■ Recorded information
◆ ◆ ◆

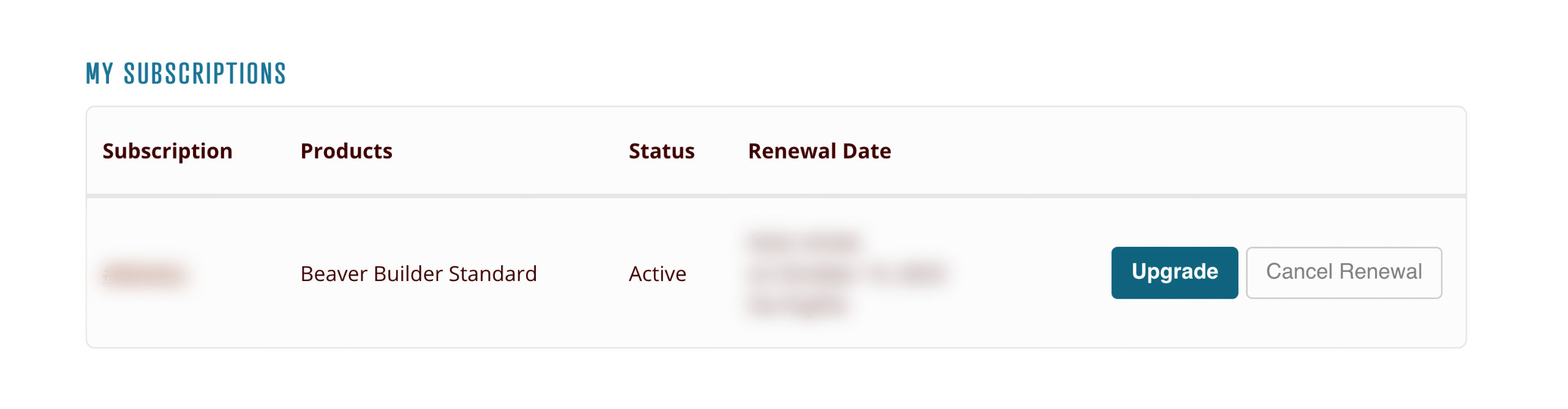Click the Renewal Date column header
1568x409 pixels.
tap(819, 151)
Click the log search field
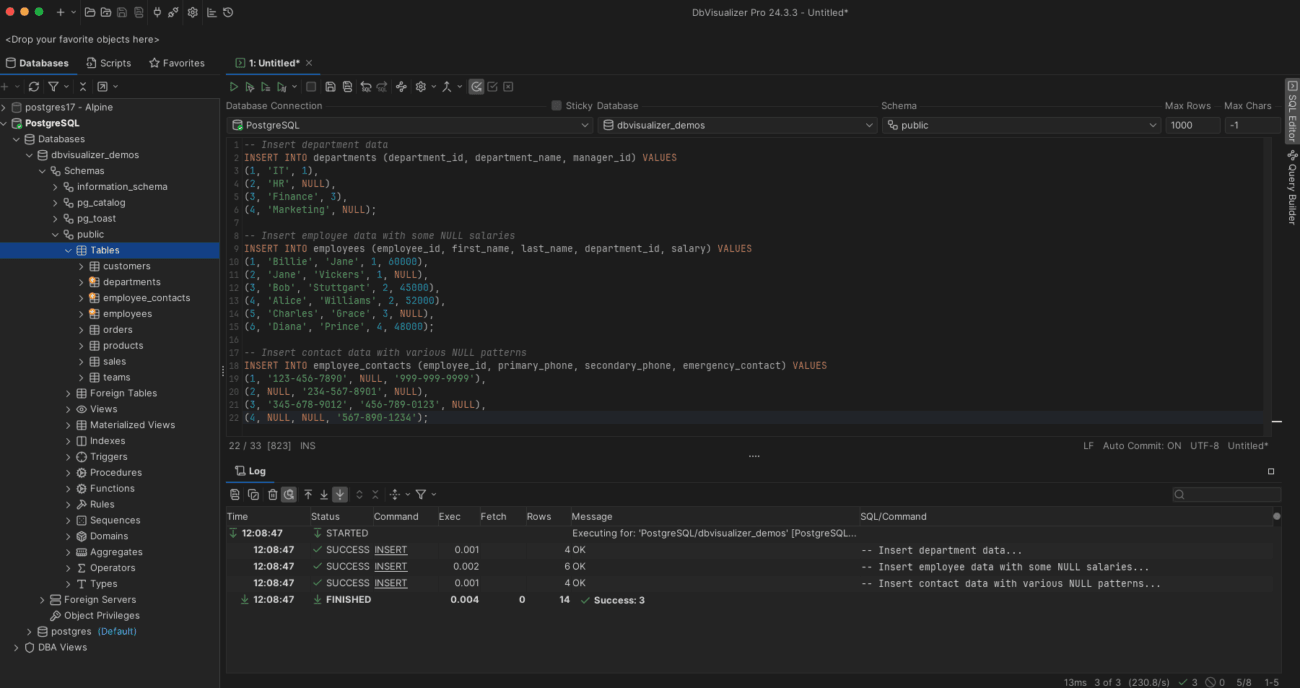The width and height of the screenshot is (1300, 688). point(1228,493)
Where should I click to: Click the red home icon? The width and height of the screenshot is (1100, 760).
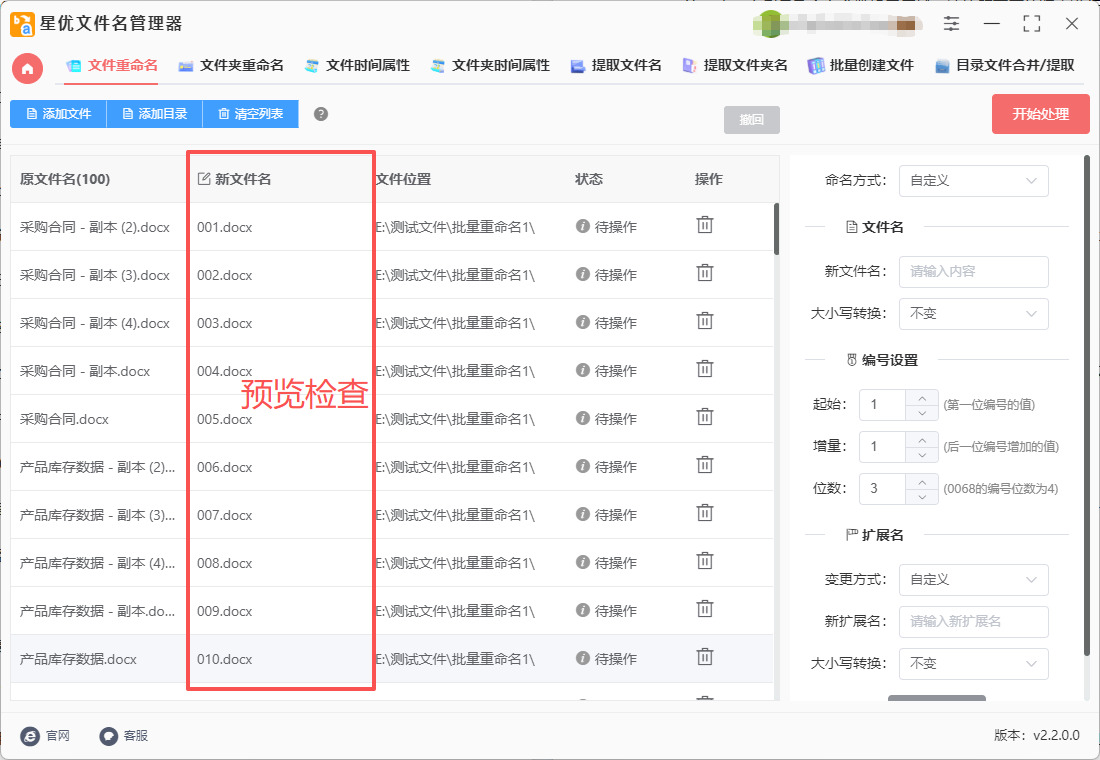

◆ ◆ ◆

■ Task brief
Where the line containing "Click the log search field" appears in the entries above, start there and set down every line exactly through the last one, inclusive; omit pictures.

■ Reply
Click the log search field
The width and height of the screenshot is (1300, 688). point(1228,493)
Where should I click to: Click the red home icon? The width and height of the screenshot is (1100, 760).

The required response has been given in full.